§ **PROBLEMS**
a – According to the Edelweiss excerpt, by which fiscal year are the insurance businesses expected to reach breakeven?
b – Summarize the Edelweiss excerpt in two sentences.

§ **TEXT EXTRACT**
** Start **

Our equity AUM has grown by 60% CAGR. As you know, we are focusing on not only overall AUM, but equity AUM. And the idea here is good businesses, the first block of asset management, both EAAA and mutual funds have had good creation of what we call intrinsic value, and now idea is as they grow their profit hit this hockey stick phase, we also unlock some of the value. We also, by selling some state monetizing it, try and also reduce the corporate debt in Edelweiss.
The second block we have is our insurance, the two insurance businesses. We have collectively invested almost INR4,000 crores across these two businesses, almost INR2,800 odd crores in the life insurance business, out of which about INR1,200 crores is for Edelweiss and the balance, INR1,600 odd crores is from Tokio Marine.
And in the general insurance business, we have invested close to INR1,000 crores up till now. So a fair amount of very heavy investment is happening in this. INR3,700 odd crores cumulative capital invested. Both these businesses, the losses have been reducing now, and we are getting closer and closer to the breakeven. We remain confident to achieve breakeven by FY ’27. And this is going to be an important step to get there. And as we — after we get there, unlocking the value will start after that. So our current objective of our insurance is to get to breakeven by ’27.

** End **

§ **SOURCE DATA**
** Start **

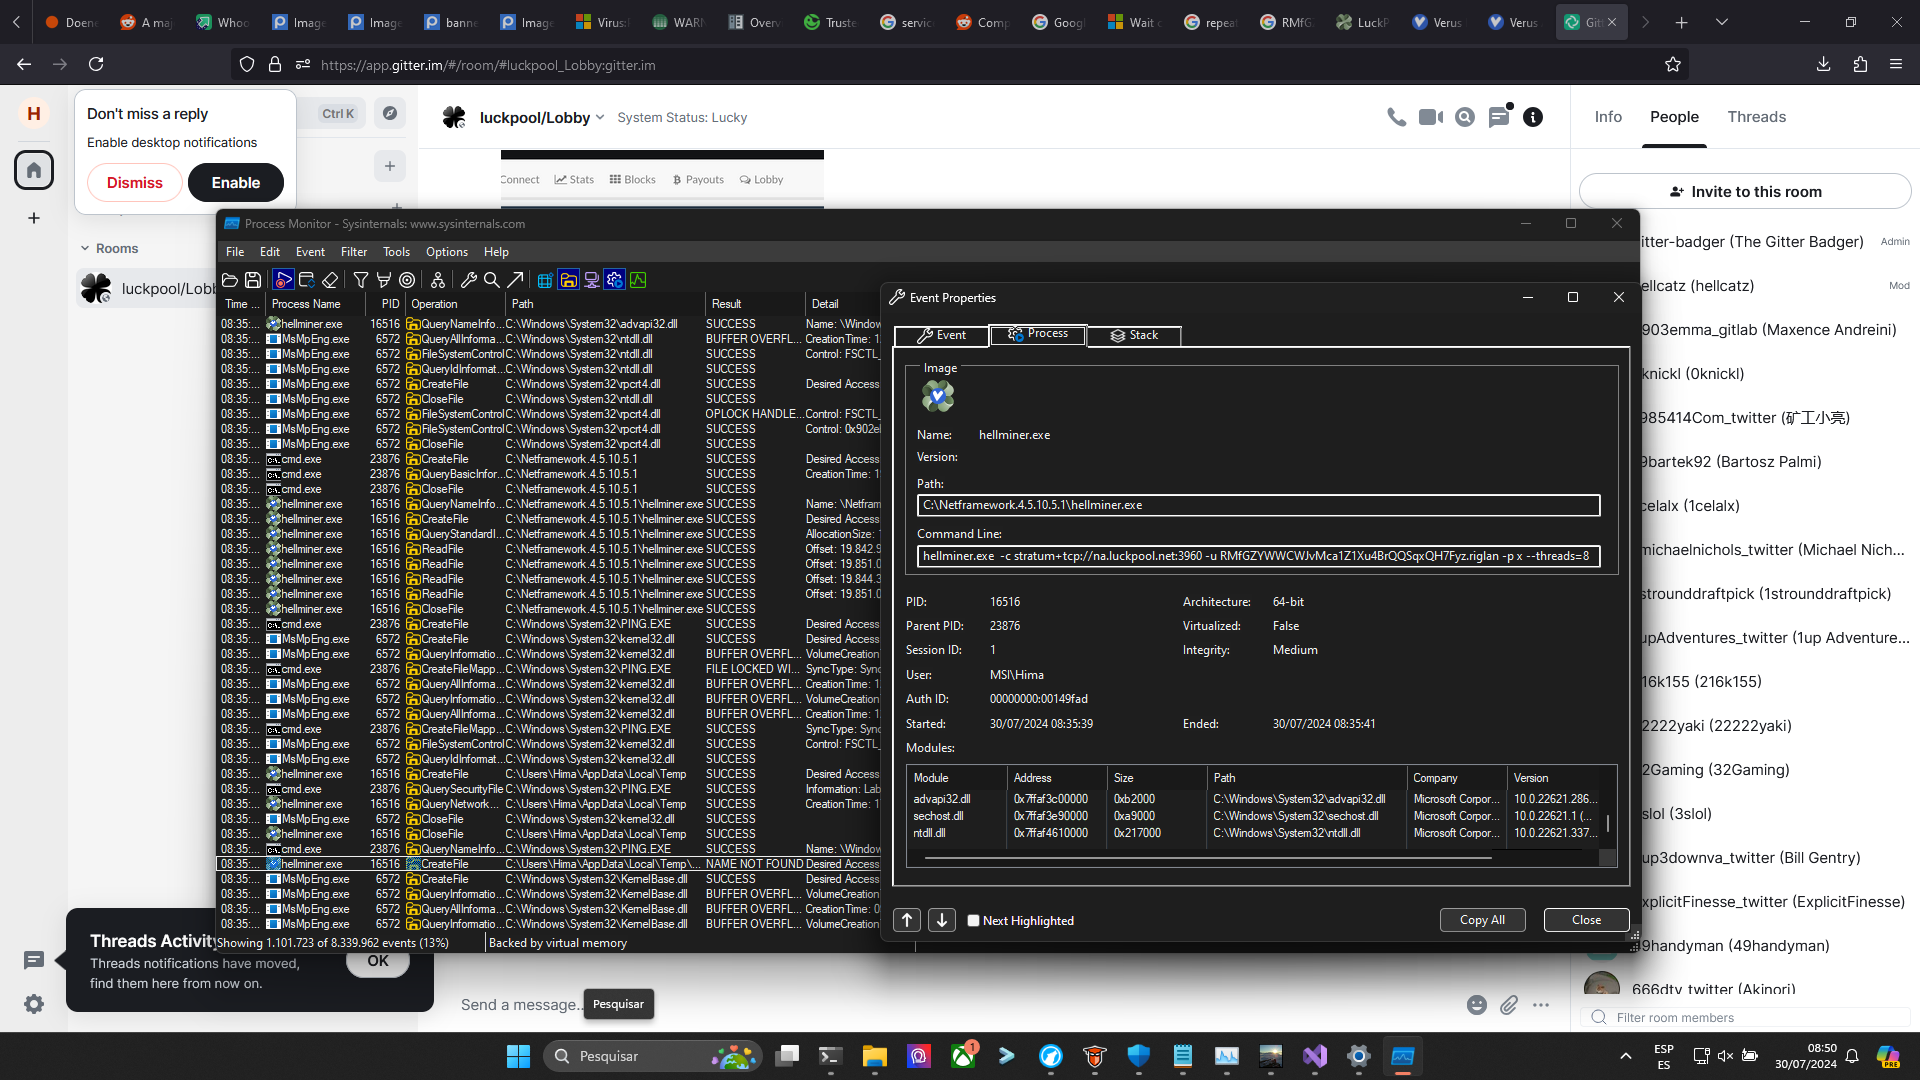
Task: Open the browser tab list dropdown arrow
Action: (x=1721, y=22)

** End **

§ **SOLVED PROBLEMS**
a – FY '27.

b – Equity AUM in the asset management businesses has grown at a 60% CAGR, and the firm aims to unlock some of that value through stake sales, which also help reduce Edelweiss's corporate debt. The life and general insurance businesses have absorbed heavy investment, but their losses are shrinking, and the stated objective is breakeven by FY '27, with value unlocking to follow.